# [Task instructions]
Reproduce word for word the records below from the line with "You are a computer-use agent." up to and including the line with "tap(1007, 62)", leaving out the pictures.

# [Entries]
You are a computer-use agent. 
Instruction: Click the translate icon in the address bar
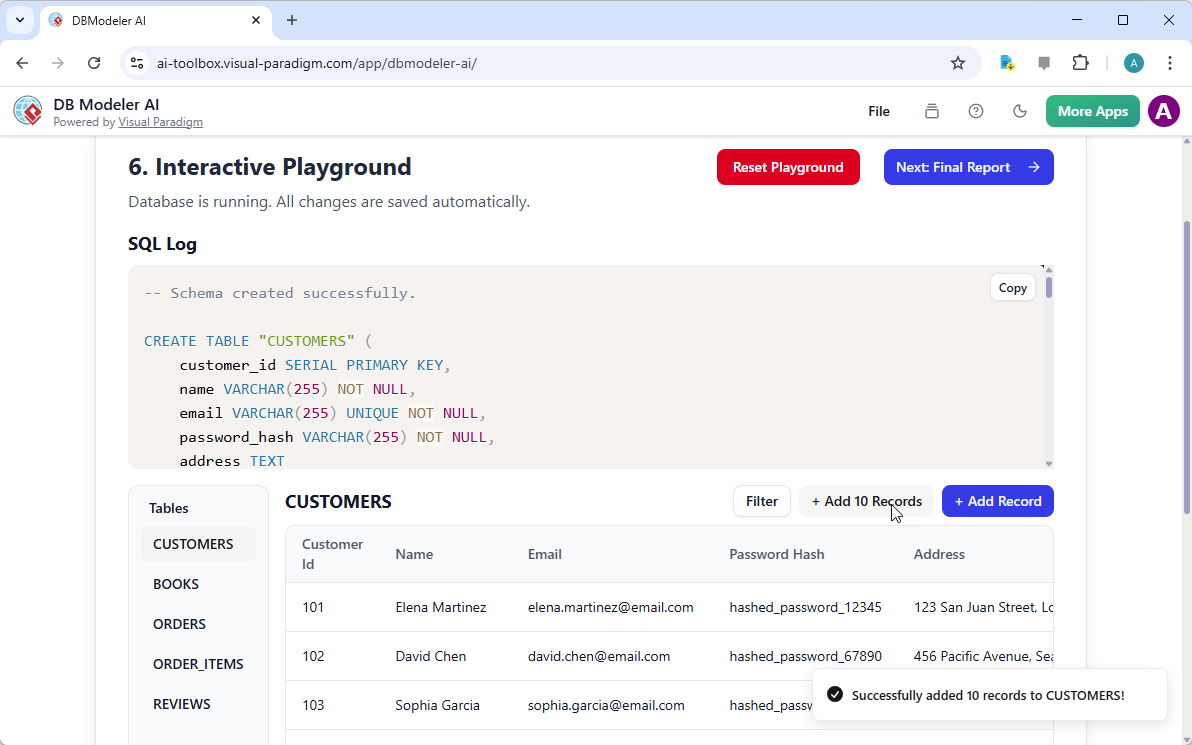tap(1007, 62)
--
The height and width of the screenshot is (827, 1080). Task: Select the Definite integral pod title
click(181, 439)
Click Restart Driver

# [Output for this exercise]
You are a computer-use agent. 
Instruction: Click the translate icon in the address bar
tap(1007, 62)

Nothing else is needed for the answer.